A

David

Darling

spinet

spinet

The spinet is known by many names and has several definitions. Perhaps the most misleading is the American usage of the term to denote a small upright piano. The most confusing is the used of the word to describe a square piano, and a more ancient confusion arising from its use as a synonym for the virginals or, indeed, any small harpsichord.

 


Spinet confusion

The word itself derives from the Latin spina ('"horn"), which refers specifically to the use of quills to activate the strings. In eighteenth-century France, the word 'spinet' was applied to any quilled instrument, regardless of size or design. The true spinet is a wing-shaped instrument, with a compass ranging from four to five octaves. It has a single set of jacks, and the strings are arranged diagonally from the keyboard, as opposed to the harpsichord and the piano, where they are at right angles, or the virginals, where they lie horizontally.

 


Popularity of the spinet

Early spinets are generally small and sometimes have the decorative rose in the soundboard – which was standard issue with the older virginals.
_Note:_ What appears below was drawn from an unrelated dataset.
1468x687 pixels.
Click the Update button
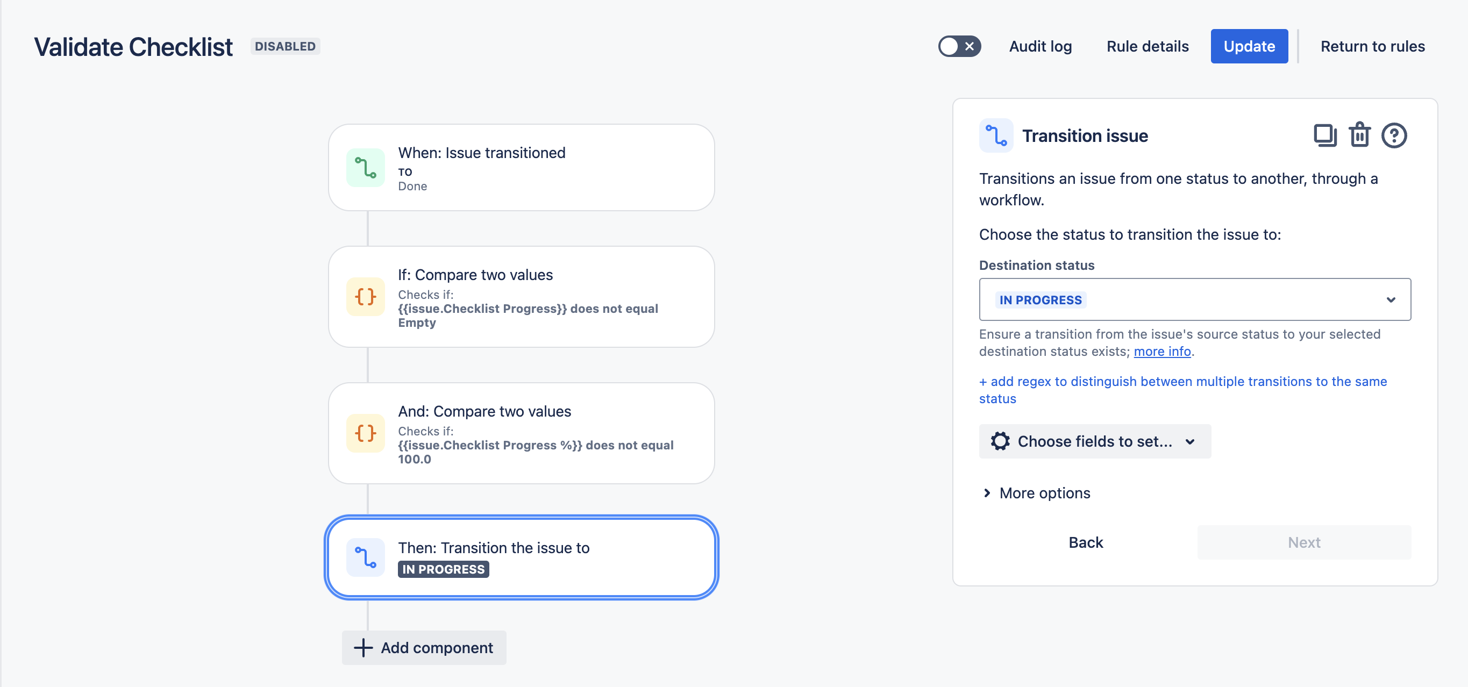point(1249,46)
It enjoyed its greatest popularity from the mid-seventeenth century to the late eighteenth-century, when its decorative appearance made it a much-prized piece of furniture (often independently of its musical function).

 


Spinet makers

Though apparently invented in Italy in the late-seventeenth century by Girolama Zenti, the spinet enjoyed its greatest popularity in England, where its style and shape came characteristically to be known as "bentside" or "leg-of-mutton". Its foremost makes in the seventeenth century included Keene, Player, Haward, and the family form of Hitchcocks, and in the eighteenth, Messrs Slade, Mahoon, and Baker.